But on hearing of all our trials and tribulations with errant campers that
morning, Andy had grabbed all the oxygen he could and had bolted up to fight
the good fight. And when I saw him, I believed we had won the battle.
Joy,
a most welcome emotion, started flooding into me there at the Shroom, even
as strength was evaporating. I'd given away my food and water and had now
been about 12 hours without the stuff, a bad idea for a guy like me. The
rescue proceded then with me kind of tagging along. Andy Lapkass and Jaime
were gathering speed as yet another of their Sherpa team, Lobsang, got up to
help. That left Tap and Jason and Andy Politz and myself following and
decompressing. But when we started into the Yellow Band, Andy and Tap and
Jason encountered a pair of the Russians we'd tried so hard to help that
morning.
One of them collapsed then and sitting just up the slope I myself sat
down in defeat. Watching the guys struggle with injectible drugs, with their radio calll to our doc, Lee Meyers, and with searches for some signs
of life. I can't quite say what my emotions boiled down to. There I was,
with all my rescue training, a ski patroller and all that, just watching.
I
told myself that it was because I would not be able to climb down the 40-degree slope directly above this operation and onto the crowded slope
without kicking rock and ice onto the victim. I told myself that the poor
man was dead and that we could do no more. I told myself that it just didn't matter what any of us ever did anyway. But Politz was not encumbered by
such useless, nameless emotions, as he worked furiously there at 28,000 feet finally determining beyond all doubt that the Russian, Alexei, had died.
I
came down to join my partners then and together we did our best to deal with
what seemed to be the end of a bad day.
Back at high camp finally, Politz, Tap and Jason decided that they were not
sticking around for more epics and a night of thin air. Since Jaime, Andy
Lapkass and the surviving Russians were all in the care of their various
teammates, my partners hightailed it down the mountain to make their own
lives better.
I lay back in one of our remaining tents, exhausted. Our
Sherpa team had taken away much of high camp that day and it was with only
dull concern that I noted that they had pulled all of the odd food that I
survive on. I had to go down as well. But I just lay there uselessly,
drained of emotion, brains and strength. It crossed my dull mind that this
whole saga would be used to further the "Everest Bashing" popular in some
circles; the people who drone on to say that us accident-prone riffraff
should not be allowed onto such hallowed ground. Save it all for the
Ivy League climbing clubs.
There would certainly be much depressing ado
made of those who didn't, couldn't or wouldn't help out today, I thought glumly. And there was death and what a dead climber looks and feels like crowding my brain with darkness.

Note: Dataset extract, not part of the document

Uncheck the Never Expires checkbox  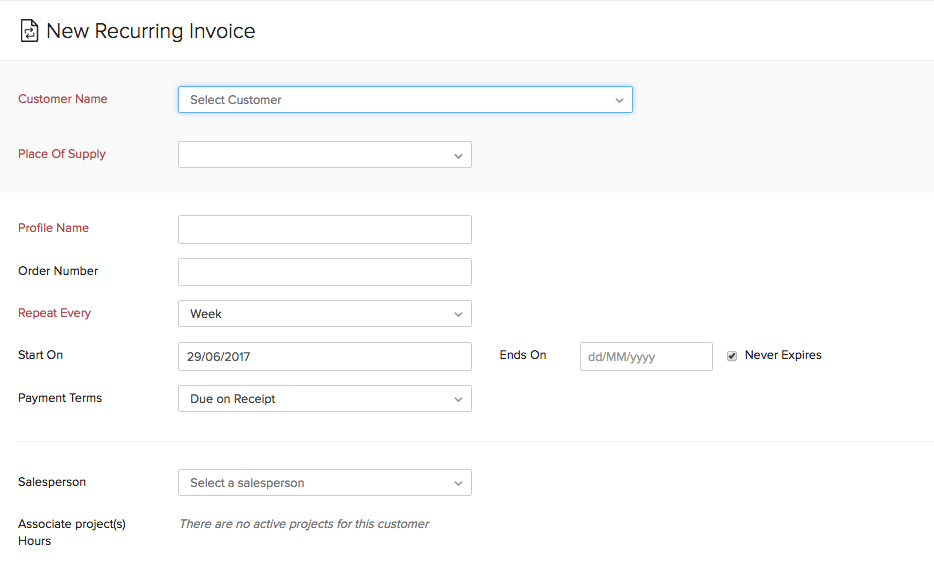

So I was wallowing in bad feelings and exhaustion when the procession of
climbers from the team we'd helped started down past my tent. Andy Lapkass, the accomplished and friendly man I look up to and admire was obviously in
great pain from his frostbite and continuing ordeal when he stopped and
leaned in to say thanks and that he was sorry we had to miss out on an
Everest summit to help him.
Coming to my senses again, I sat up and told him what I'd just realized with his words, that the day would be far more
important to all of us than any summit could ever have been. As he moved
away, I saw through the tent door the final pyramid of Everest glowing
magically in the late afternoon sun. Still a beautiful and worthy mountain.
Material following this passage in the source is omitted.